If God then has produced all these things, as St. Paul says, "according to the purpose of his will" (Eph. 1:5), is it not supremely right and reasonable as well as absolutely necessary that they should be preserved and governed by Him according to the counsel of His will? And how could a thing remain, unless you willed it; or be preserved, had it not been called forth by you?
"But the works of God are perfect," it is written in the Canticle of Moses (Deut. 32:4). They are so well done that God Himself, whose judgment is strict and righteous, found when He had created them that they were "good and very good" (Gen. 1:31). It is quite obvious "that He who hath founded the earth by wisdom and hath established the heavens by understanding" (Prov. 3:19) could not show less perfection in governing His works than in creating them. So, as He is careful to remind us, if his Providence continues "to have care of all things" (Wis. 12:13), it is "in measure and number and weight" (Wis. 11:2), it is "with justice and mercy" (Wis. 12:15; 16:1). "Neither can any man say to him, Why dost thou so?" (Eccles. 8:4).
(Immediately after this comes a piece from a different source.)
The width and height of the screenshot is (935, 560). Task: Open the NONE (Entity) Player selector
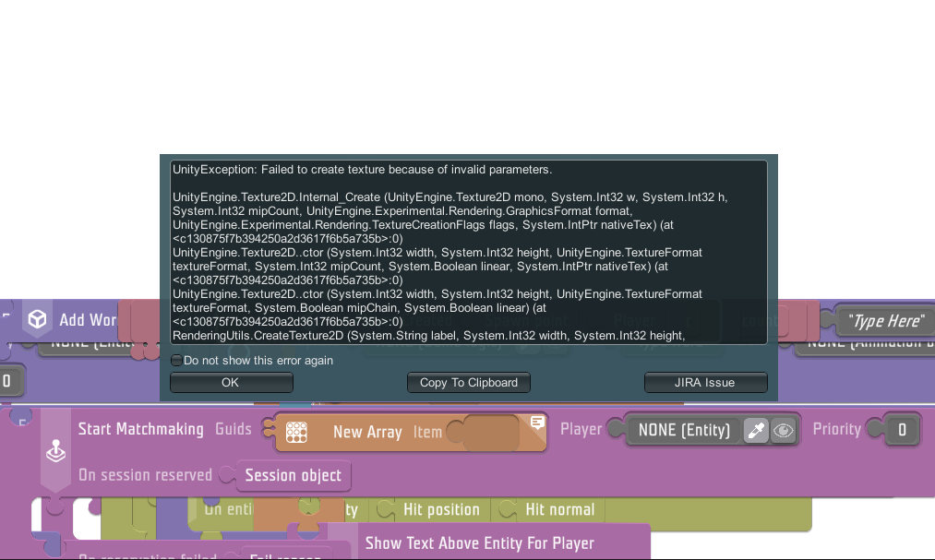point(684,430)

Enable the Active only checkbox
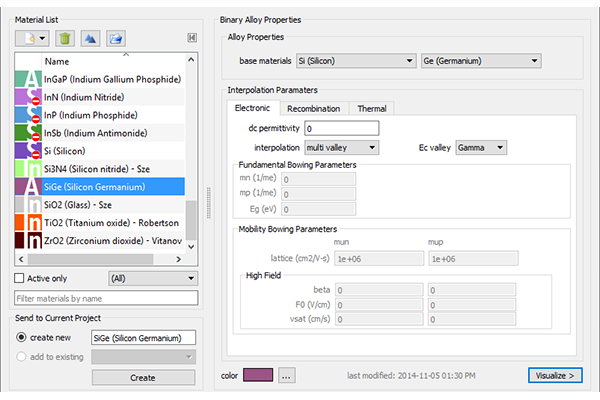click(19, 278)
For if He assigns to His creatures the end that He wills, and chooses the means which seem good to Him to lead them to it, the end He assigns them must be good and wise, nor can He direct them towards their end other than by good and wise means. "Therefore do not become foolish" (Eph. 5:7), the Apostle tells us, "but understand what the will of the Lord is, so that doing it you may receive the promise" (Heb. 10:36), that is to say eternal happiness, for it is written "the world with its lust is passing away, but he who does the will of God abides forever" (1 John 2:17).
Nothing happens in the the universe without God willing and allowing it. This statement must be taken absolutely of everything with the exception of sin. "Nothing occurs by chance in the whole course of our lives" is the unanimous teaching of the Fathers and Doctors of the Church, "and God intervenes everywhere."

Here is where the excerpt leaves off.